Modern AI infrastructure is deeply shaped by the GPU ecosystem. NVIDIA and CUDA have become the dominant standard for many AI workloads, but the future of AI compute may depend on more heterogeneous systems that can work across different hardware vendors.
This project, developed by CMKL student Sunidhi Pruthikosit under the guidance of Dr. Akkarit Sangpetch, investigates whether NVIDIA’s Dynamo inference framework can be adapted to run with AMD/ROCm workers. The project explores an advanced systems question: can AI inference frameworks designed around one vendor’s ecosystem be modified to support competing hardware?
NVIDIA Dynamo is designed as an inference orchestration framework for large-scale AI serving. It can manage worker nodes, support KV cache routing, and coordinate inference engines. However, parts of the ecosystem depend heavily on NVIDIA-specific libraries, especially NIXL for inference transfer.
The project tested whether the engine-agnostic architecture of Dynamo could be extended by replacing CUDA-based inference components with ROCm-compatible alternatives. The work involved experimenting with ROCm-compatible vLLM, modifying dependency assumptions around NIXL, and exploring RIXL as AMD’s reimplementation of the inference transfer library.
To make the system work, the project pinned compatible versions of ROCm, PyTorch, NVIDIA Dynamo, vLLM, RIXL, and UCX, then packaged the stack into Docker for transfer and benchmarking. The project was able to demonstrate that AMD workers can run in a modified Dynamo-based system, providing a proof of concept for cross-vendor experimentation.

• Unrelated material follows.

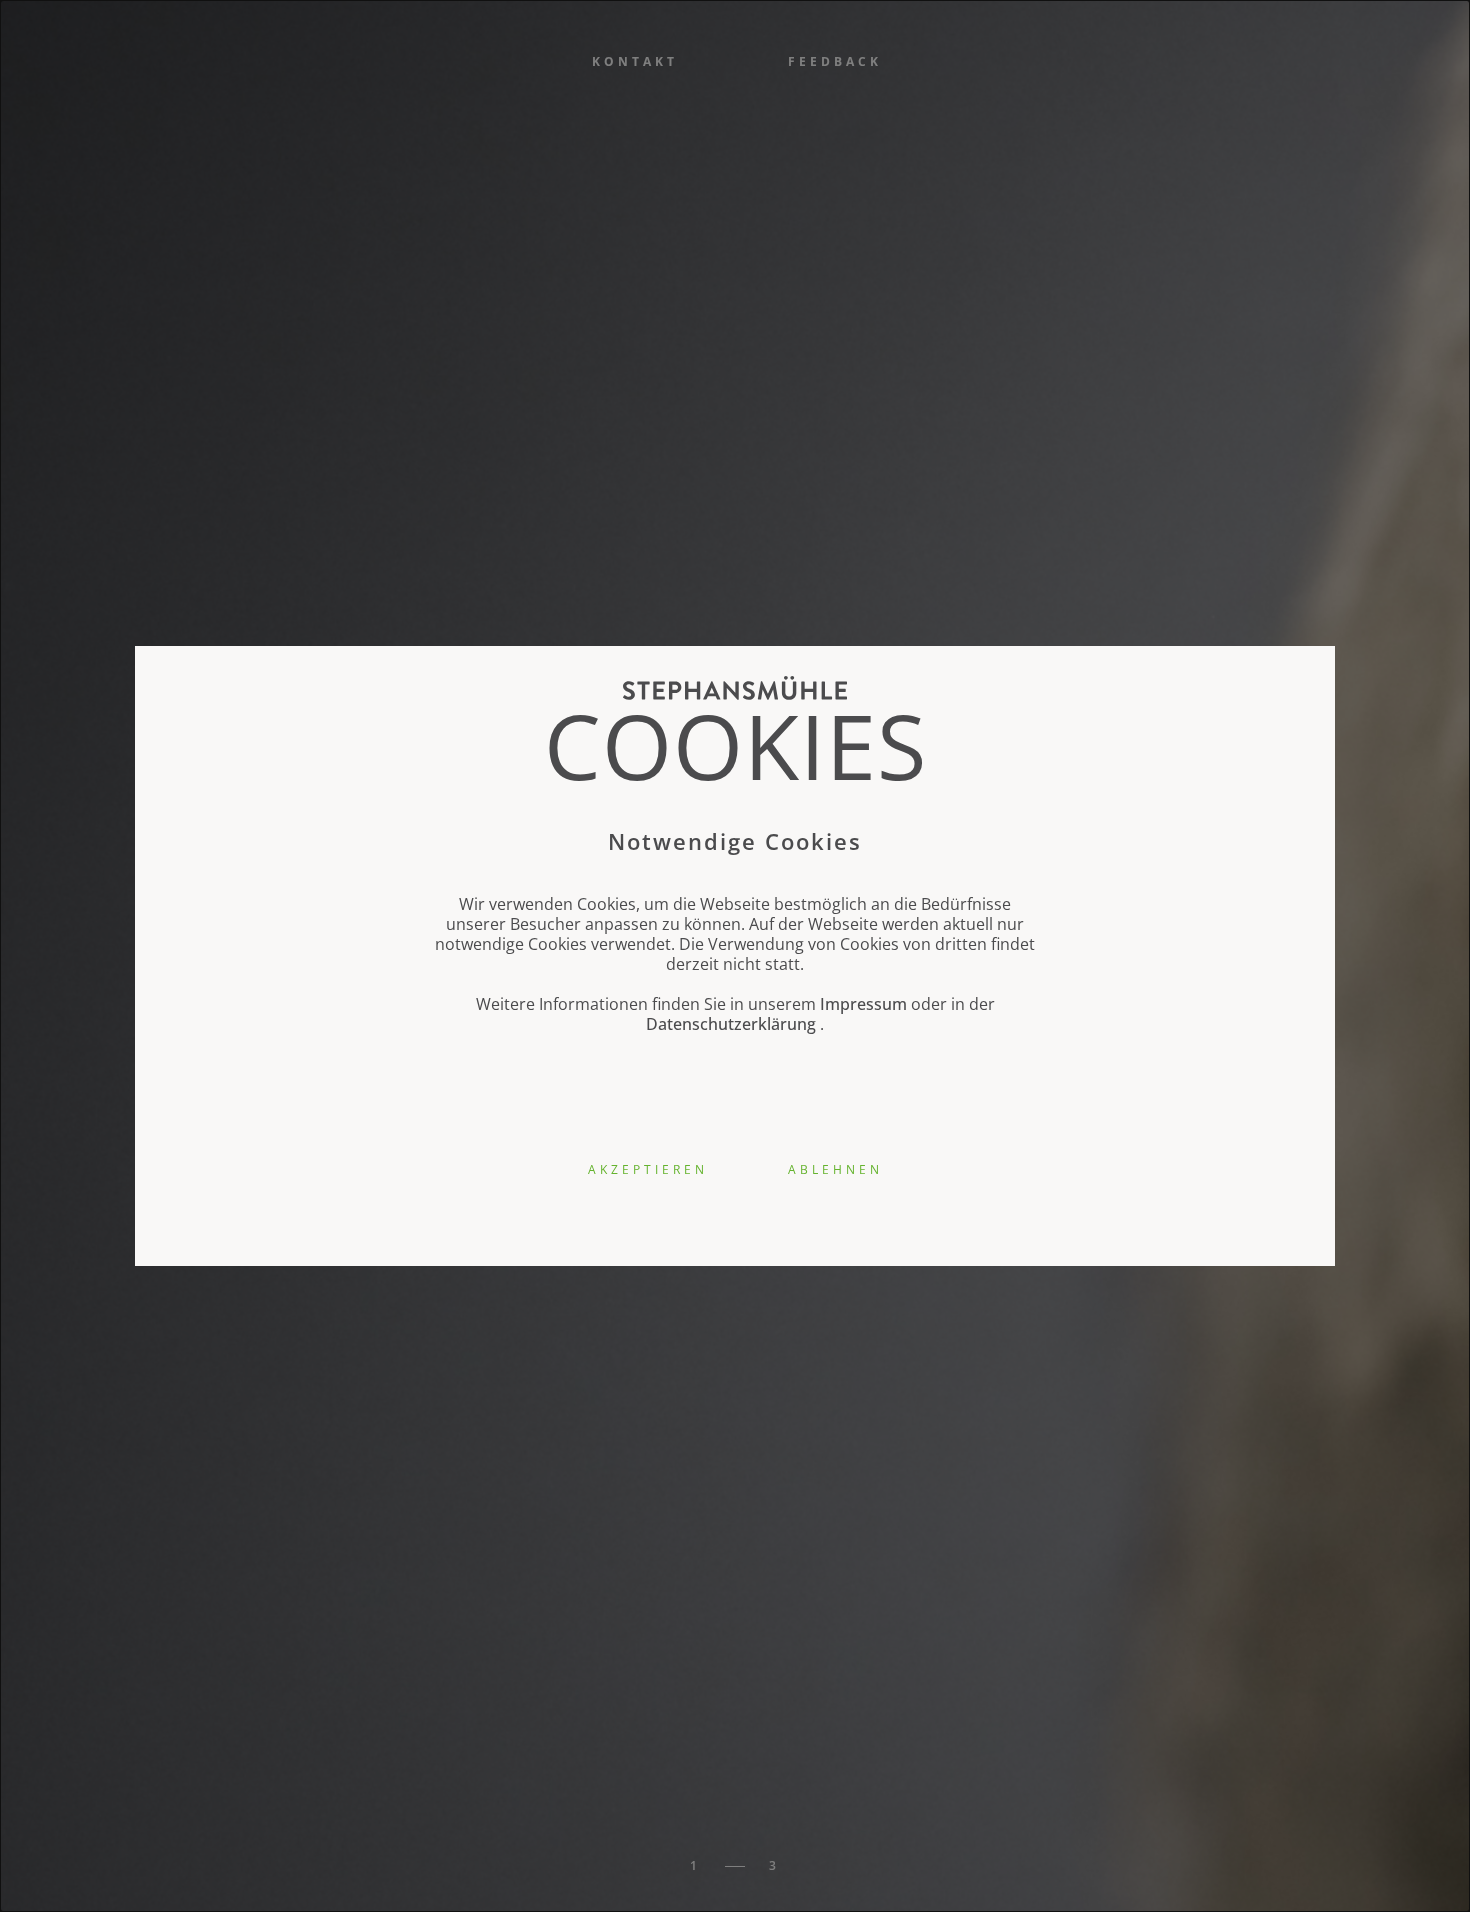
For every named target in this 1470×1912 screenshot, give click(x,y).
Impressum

However, the benchmark results showed that performance on AMD MI210 hardware remained significantly behind the NVIDIA A100 setup. The project also found that cross-vendor disaggregated serving remains difficult due to transfer-library and UCX compatibility issues.
The value of the project lies not only in performance outcomes, but in the technical exploration itself. It identifies where hardware interoperability breaks down and where future systems research may be needed. As AI models become larger and inference demand grows, questions of vendor lock-in, portability, and heterogeneous compute will become increasingly important.
This project shows CMKL students engaging with the infrastructure layer of AI, where progress depends on deep understanding of systems, hardware, libraries, and performance trade-offs.